People should be able to write software for Android, and distribute it outside Google's Play store, without having to:

* pay Google
* give government ID to Google
* agree to Google terms and conditions

People should be able to install the software they want on their phone, from sources other than Google's Play store, without having to jump through Google-imposed hoops.

e.g. via F-Droid.

We've got until September this year to stop Google squeezing the open Android ecosystem.

https://keepandroidopen.org/

Keep Android Open

Advocating for Android as a free, open platform for everyone to build apps on.

@neil
Hopefully this will give #FOSS devs an incentive to shift app development to #mobilelinux if Google pushes ahead with this.

There ARE alternatives. I'm fully aware that they are, for the most part, not prime time ready, but they DO exist, and they've come a long way.

Maybe Google doing this will be a blessing in disguise, as it may just be what's needed to give #linuxphones a push.

I, for one, will switch to one form of mobile Linux or another, if Obtainium/F-Droid/IzzyOnDroid are killed off by this.

#obtainium #izzyondroid #postmarketos #ubuntutouch #ubports #sailfishos #phosh #gnomemobile #plasmamobile

@aerion @neil Most Linux phone OSes have *far worse* security than Android.

Why not just use an AOSP-based OS like @GrapheneOS ? You get all of the upsides and very few to none of the downsides.

Even if you do not like Google's decisions, just ditching the engineering marvel that is AOSP does not make much sense at all.

@danieldk Android is mobile Linux. Linux doesn't mean glibc, systemd and GNOME. The desktop Linux software stack has atrocious privacy and security compared to the Android Open Source Project. There's a large and far better open source mobile app ecosystem for AOSP alongside the rest of the Android app ecosystem. Google's announced changes don't have any direct impact on an AOSP-based OS that's not licensing Google Mobile Services. The changes only amount to added UI friction for a GMS OS.

@GrapheneOS fair, but a lot of people mean SailfishOS, Plasma, Ubuntu Touch when they refer to 'mobile Linux', like (I assume) the person I was reacting to.

I completely agree with your criticism of the security and privacy of the desktop Linux stack. I have been trying to shout that off the rooftops for years, but it's an uphill battle.
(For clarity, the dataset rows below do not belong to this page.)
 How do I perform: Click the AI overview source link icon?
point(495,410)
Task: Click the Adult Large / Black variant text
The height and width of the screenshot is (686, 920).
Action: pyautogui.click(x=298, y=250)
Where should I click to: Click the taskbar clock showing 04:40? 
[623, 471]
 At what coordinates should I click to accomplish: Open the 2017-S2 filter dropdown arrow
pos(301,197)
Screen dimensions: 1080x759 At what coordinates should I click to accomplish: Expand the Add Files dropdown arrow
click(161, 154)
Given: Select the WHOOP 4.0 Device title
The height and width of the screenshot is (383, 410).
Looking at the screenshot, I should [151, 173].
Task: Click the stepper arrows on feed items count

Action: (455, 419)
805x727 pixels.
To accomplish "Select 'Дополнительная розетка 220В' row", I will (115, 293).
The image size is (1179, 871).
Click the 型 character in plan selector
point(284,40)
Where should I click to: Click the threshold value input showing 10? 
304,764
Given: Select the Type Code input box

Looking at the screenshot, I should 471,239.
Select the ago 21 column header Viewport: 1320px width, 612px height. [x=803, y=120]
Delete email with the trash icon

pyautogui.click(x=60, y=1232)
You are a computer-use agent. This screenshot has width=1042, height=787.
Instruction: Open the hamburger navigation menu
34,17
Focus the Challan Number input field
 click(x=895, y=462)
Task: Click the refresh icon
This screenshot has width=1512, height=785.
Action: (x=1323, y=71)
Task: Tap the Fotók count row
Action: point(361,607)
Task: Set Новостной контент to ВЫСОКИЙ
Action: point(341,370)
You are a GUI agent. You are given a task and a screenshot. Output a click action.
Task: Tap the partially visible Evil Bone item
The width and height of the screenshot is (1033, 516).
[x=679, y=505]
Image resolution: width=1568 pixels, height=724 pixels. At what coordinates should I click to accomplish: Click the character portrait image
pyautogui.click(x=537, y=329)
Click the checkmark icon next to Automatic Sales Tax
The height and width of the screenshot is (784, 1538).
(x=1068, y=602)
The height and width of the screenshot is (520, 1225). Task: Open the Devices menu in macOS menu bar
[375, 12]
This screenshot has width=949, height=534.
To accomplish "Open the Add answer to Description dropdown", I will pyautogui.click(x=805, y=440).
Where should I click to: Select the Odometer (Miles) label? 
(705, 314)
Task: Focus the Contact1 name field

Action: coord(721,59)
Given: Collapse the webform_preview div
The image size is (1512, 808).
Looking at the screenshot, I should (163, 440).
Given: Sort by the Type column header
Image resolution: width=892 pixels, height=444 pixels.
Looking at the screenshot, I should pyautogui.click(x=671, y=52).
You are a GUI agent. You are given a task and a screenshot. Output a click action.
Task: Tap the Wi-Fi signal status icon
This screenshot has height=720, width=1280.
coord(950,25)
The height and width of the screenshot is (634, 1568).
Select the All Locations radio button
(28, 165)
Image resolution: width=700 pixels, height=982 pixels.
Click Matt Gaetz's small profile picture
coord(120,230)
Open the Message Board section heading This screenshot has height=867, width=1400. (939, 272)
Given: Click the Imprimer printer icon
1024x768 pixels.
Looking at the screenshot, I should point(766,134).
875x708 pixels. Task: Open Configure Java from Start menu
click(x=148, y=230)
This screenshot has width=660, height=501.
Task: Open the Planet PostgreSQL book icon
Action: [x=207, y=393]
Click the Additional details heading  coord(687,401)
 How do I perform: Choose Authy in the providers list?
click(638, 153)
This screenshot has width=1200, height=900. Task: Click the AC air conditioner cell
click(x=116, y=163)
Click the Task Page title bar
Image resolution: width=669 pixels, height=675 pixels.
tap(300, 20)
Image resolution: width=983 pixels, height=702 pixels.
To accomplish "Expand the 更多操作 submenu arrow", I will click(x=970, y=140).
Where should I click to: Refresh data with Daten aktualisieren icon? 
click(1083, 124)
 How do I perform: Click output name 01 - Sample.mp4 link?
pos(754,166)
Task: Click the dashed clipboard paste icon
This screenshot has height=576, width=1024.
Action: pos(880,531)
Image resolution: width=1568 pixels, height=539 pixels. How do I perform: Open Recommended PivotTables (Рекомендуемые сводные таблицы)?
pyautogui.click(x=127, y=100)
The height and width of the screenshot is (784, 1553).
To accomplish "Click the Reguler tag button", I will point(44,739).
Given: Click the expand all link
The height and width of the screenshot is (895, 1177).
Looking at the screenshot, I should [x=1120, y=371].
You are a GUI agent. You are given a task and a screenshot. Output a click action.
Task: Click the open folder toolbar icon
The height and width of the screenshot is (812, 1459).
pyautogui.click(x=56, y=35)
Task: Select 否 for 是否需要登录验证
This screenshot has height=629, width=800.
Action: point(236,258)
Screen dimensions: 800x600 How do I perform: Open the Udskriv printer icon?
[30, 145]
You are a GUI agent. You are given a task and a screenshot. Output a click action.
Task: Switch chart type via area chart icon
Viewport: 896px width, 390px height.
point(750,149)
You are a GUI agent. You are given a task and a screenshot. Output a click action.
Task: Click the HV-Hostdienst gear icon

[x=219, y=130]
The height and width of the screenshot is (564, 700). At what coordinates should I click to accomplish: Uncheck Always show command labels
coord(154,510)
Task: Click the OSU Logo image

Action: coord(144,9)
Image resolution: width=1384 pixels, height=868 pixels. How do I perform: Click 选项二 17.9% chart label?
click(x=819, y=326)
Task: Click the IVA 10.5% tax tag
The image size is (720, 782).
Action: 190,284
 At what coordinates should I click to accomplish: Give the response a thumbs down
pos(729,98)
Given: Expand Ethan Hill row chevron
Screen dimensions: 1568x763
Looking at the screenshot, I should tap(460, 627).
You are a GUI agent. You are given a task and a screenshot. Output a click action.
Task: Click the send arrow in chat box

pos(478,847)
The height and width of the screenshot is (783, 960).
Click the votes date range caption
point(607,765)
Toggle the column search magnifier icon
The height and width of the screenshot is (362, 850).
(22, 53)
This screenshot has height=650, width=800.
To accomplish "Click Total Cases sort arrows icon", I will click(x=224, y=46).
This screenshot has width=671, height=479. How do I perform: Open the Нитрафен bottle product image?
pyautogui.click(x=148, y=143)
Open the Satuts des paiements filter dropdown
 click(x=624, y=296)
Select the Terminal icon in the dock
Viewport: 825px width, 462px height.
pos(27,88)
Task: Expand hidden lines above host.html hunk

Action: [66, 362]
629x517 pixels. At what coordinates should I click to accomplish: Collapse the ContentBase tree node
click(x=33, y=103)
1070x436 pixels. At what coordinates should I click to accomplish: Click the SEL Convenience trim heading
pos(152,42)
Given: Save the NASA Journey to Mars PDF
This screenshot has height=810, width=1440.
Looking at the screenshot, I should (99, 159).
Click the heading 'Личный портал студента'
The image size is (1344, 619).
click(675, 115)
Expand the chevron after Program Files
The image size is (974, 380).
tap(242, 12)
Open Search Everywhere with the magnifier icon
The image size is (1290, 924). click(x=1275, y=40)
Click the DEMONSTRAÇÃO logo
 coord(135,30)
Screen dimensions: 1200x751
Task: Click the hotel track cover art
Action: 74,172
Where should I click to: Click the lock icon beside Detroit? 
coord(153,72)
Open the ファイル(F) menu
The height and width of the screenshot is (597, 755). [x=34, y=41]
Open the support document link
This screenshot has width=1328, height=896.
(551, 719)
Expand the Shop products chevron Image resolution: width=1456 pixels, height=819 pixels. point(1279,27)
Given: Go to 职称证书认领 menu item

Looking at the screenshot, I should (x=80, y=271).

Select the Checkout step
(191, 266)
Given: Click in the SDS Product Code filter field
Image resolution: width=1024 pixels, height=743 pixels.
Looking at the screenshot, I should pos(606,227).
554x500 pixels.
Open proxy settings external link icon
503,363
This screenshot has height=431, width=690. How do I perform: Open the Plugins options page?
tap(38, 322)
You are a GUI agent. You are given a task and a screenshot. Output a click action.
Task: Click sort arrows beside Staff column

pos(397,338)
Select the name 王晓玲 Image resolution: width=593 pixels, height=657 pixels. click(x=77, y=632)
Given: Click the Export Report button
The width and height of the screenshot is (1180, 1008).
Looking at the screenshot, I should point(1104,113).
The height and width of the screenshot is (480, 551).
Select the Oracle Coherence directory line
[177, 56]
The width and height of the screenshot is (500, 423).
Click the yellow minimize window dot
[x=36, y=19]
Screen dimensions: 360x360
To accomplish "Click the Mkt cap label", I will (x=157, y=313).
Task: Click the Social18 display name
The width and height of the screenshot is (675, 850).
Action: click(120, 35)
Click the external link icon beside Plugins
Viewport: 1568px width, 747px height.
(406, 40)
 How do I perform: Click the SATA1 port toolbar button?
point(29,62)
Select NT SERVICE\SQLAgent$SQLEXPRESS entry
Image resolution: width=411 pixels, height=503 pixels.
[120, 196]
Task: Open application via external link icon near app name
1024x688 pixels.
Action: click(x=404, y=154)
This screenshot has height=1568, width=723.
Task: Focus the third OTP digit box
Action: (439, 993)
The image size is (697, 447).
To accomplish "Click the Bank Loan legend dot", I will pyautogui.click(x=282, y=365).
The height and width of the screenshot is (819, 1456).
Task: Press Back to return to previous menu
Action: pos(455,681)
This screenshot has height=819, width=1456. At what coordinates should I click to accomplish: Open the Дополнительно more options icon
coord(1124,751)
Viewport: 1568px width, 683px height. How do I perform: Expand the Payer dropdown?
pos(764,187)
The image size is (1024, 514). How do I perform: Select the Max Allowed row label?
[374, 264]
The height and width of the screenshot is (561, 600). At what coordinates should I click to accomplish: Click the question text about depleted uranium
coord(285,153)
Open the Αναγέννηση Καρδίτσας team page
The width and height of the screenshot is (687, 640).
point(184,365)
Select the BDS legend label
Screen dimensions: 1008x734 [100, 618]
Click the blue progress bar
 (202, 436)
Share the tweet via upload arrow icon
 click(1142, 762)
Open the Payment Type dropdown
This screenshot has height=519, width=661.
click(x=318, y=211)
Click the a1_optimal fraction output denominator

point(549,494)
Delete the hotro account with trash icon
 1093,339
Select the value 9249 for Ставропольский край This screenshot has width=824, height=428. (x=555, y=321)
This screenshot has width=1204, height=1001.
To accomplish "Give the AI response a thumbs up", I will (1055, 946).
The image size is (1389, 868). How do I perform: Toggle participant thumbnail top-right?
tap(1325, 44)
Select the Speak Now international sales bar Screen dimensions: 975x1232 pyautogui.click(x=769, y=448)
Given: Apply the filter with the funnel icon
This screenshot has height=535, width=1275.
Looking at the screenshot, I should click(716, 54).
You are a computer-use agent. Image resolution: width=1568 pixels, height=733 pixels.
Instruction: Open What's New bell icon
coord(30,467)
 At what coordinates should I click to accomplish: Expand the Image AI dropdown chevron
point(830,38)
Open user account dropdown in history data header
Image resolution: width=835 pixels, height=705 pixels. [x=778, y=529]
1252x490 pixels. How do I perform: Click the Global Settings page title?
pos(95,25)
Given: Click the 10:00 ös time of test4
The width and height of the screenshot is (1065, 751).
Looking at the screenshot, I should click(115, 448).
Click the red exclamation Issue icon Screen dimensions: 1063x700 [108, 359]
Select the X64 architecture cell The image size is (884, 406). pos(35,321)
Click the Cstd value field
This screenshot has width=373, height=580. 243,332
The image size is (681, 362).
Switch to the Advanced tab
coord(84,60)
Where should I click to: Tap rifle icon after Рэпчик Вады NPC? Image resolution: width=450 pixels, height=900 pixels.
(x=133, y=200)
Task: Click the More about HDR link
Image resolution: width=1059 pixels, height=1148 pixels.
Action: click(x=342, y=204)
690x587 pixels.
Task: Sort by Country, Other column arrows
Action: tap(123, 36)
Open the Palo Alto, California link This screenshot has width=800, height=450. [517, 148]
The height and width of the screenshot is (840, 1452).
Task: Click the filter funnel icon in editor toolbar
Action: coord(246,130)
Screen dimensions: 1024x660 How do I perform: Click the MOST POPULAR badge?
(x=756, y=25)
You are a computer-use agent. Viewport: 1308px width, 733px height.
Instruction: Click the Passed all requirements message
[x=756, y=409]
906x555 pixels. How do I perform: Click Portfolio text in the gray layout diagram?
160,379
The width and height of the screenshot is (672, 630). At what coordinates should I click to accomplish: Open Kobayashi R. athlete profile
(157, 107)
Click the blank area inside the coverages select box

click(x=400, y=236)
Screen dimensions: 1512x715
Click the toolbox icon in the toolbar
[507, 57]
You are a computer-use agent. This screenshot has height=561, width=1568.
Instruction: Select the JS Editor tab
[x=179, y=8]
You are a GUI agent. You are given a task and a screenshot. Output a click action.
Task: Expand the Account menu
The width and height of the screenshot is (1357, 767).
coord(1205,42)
@danieldk People mainly use the term that way because they're misinformed about Android. Many people wrongly believe Android requires a special variant of the Linux kernel with downstream patches when that hasn't been the case for years. It works with the kernel.org mainline and LTS kernels. Most distributions maintain their own LTS branches as Android does with the GKI branches. Unlike certain distributions such as Ubuntu, Android always bases downstream LTS branch on upstream LTS branches.